Mai più: ora che tutti, da Amadeus a Fiorello, giurano che non rifaranno il Festival, cosa ci resta di questo Sanremo 2021? Forse poco. E forse, come gli altri anni, una luce che si spegne, questa volta davanti ad un nugolo di poltrone vuote, di lustrini e di parrucche.
Abbiamo visto una buona fetta di Sud: da Ermal Meta che nei trent’anni dall’esodo albanese, ricorda una rinascita e, tra l’altro, con una bella canzone d’amore, fino al foggiano Gaudiano, vincitore tra i Giovani. Ma abbiamo anche visto un’edizione un po’ dimessa, della quale per tirarci su, possiamo sorridere su una cosa: lo stile. Che orrore!
Salvando l’icona creativa di Achille Lauro, ora in piume di struzzo, ora in treccia rossa stile Mina, ne abbiamo viste delle belle in questo Sanremo pandemico, quanto ad abiti e travestimenti. Anzitutto quei lustrini sulla giacca di Amadeus, il presentatore-robot che scintilla come un asciugacapelli in corto circuito: ogni sera, una mise diversa, con l’apice nella serata dello smoking rosso Natale.
Dov’è finito lo stile italiano? Pochi abiti belli, poca eleganza, se togliamo la direttrice d’orchestra Beatrice Venezi e la modella Vittoria Ceretti con abito lungo nero e fiocco rosa. La bellissima voce di Noemi si è accompagnata ad un look più raffinato, tra l’altro senza più i chili di un tempo. Ma per il resto, aiuto, serve una lezione un po’ a tutti. Troppe parrucche: l’azzurro ha dominato come nei cieli di marzo del festival di marzo. Ma poi.. che (s)grazia: il mantello da regina/strega della brava Pausini; il troppo rosso di Arisa tra unghie, smoking e spatolate di rossetto; le troppe barbe (anche di Gazzè); il troppo confuso e maculato de Lo Stato sociale, che invece ha portato una canzone interessante in cui ci sono anche il papa e Freddie Mercury.

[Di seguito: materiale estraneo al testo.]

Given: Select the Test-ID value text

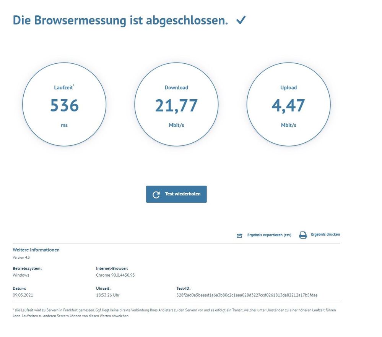Looking at the screenshot, I should pos(247,295).

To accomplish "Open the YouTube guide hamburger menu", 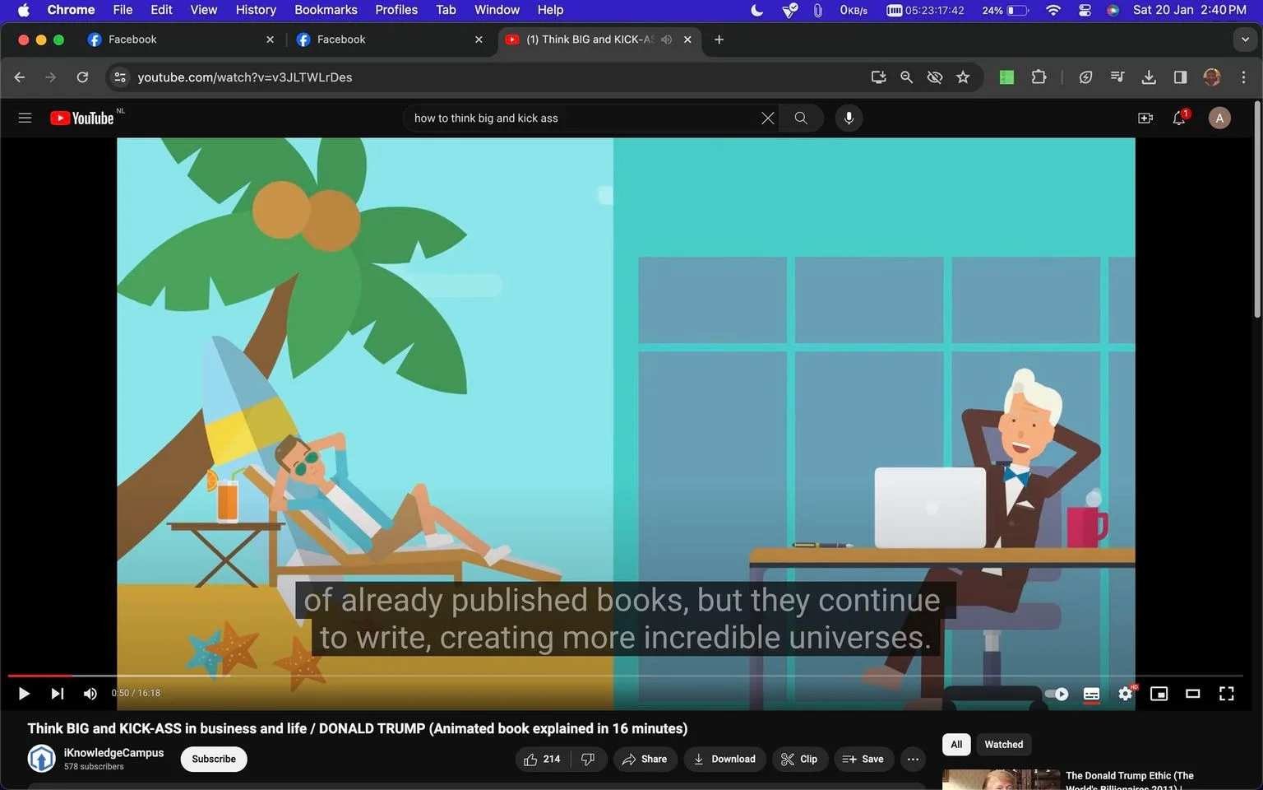I will click(x=25, y=118).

Uomini e donne peccano di stile facilmente all’Ariston. Le rose sulla giacca di Peyote (nonostante l’ottima performance); le piume e pellicce divise equamente tra Emma e Alessandra Amoroso (forse dovevano accordarsi prima sul look!); i pantaloni di Fedez, ma ci siamo abituati, e quelli di Gio Evan, bermuda da scout con arabeschi multicolor. Mah. Per non parlare delle conchiglie sul seno-balcone di Orietta Berti, mentre Elodie ha sfoggiato invece classe e grinta in red.
Ma ogni Sanremo è così: sembra che si debbano vestire le voci dei cantanti, come se lo choc possa sostituire lo chic. Un peccato perché una voce è una voce e lo hanno dimostrato cantanti come ad esempio Mahmood, alla fine quasi «sobrio» in vestitino e stivali neri. E i bravissimi Maneskin, ai quali la classe non manca, anche con il body che sborda dai pantaloni.

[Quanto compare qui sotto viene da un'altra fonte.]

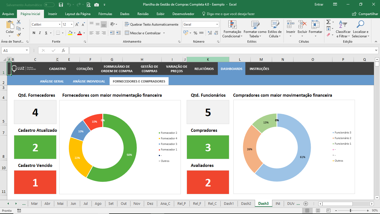
Task: Switch to the Dash2 sheet tab
Action: [246, 203]
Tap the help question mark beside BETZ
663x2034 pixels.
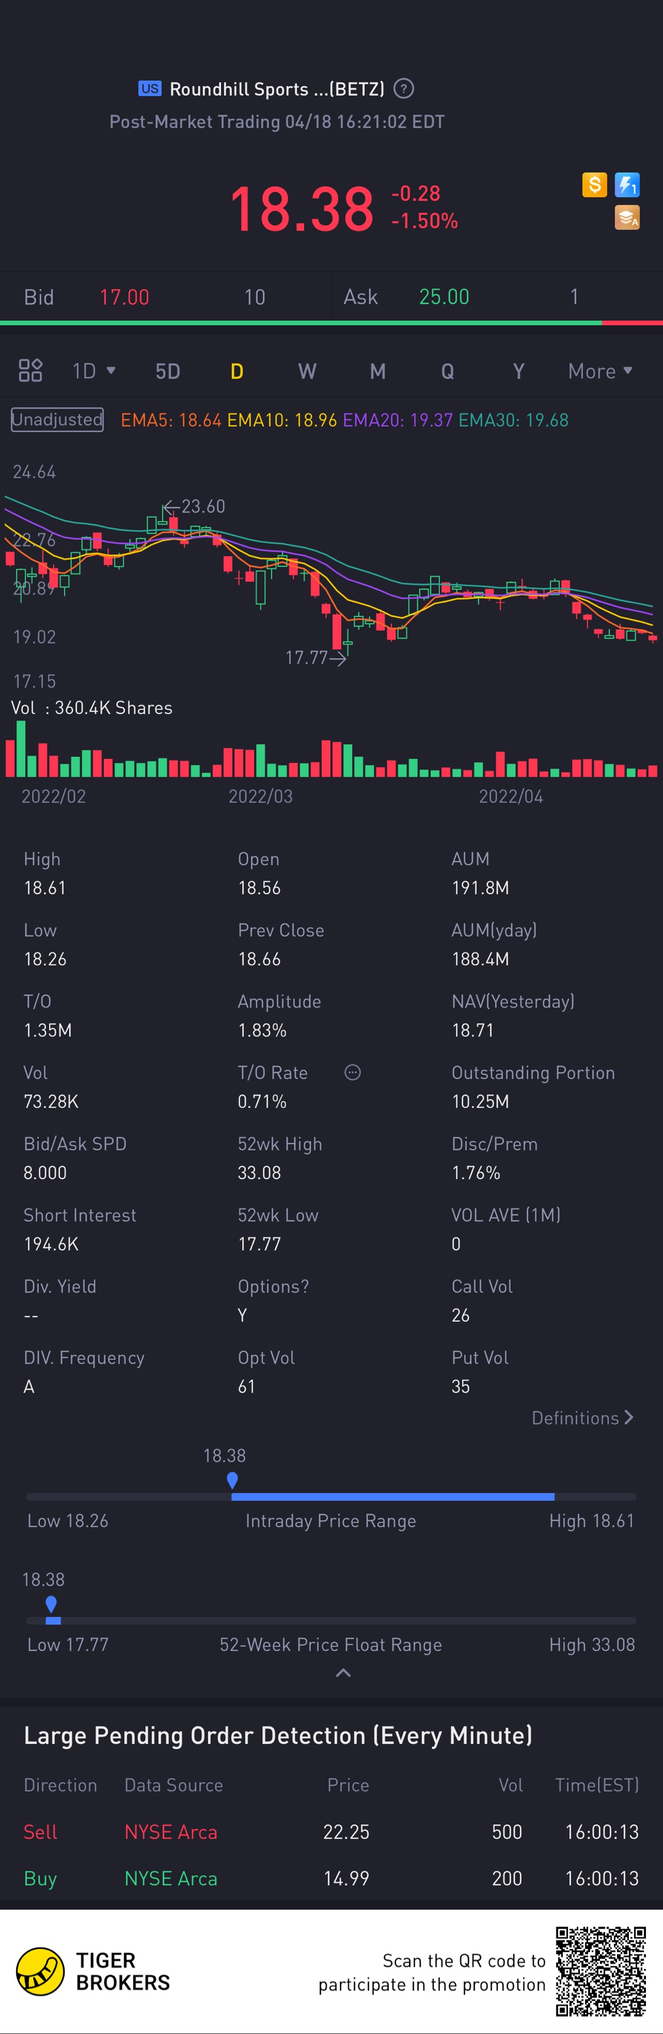click(403, 88)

La carnevalata delle gag Amadeus-Fiorello (quest’ultimo in versione stanca); il sermone alle ragazze fatto da una Barbara Palombelli vestita da maestrina che esce una sera per il concerto. Sì, è la legge dello spettacolo, del live. Però: anche David Bowie indossava tute in vinile e bandiere... qualcuno ha mai dubitato che avesse stile?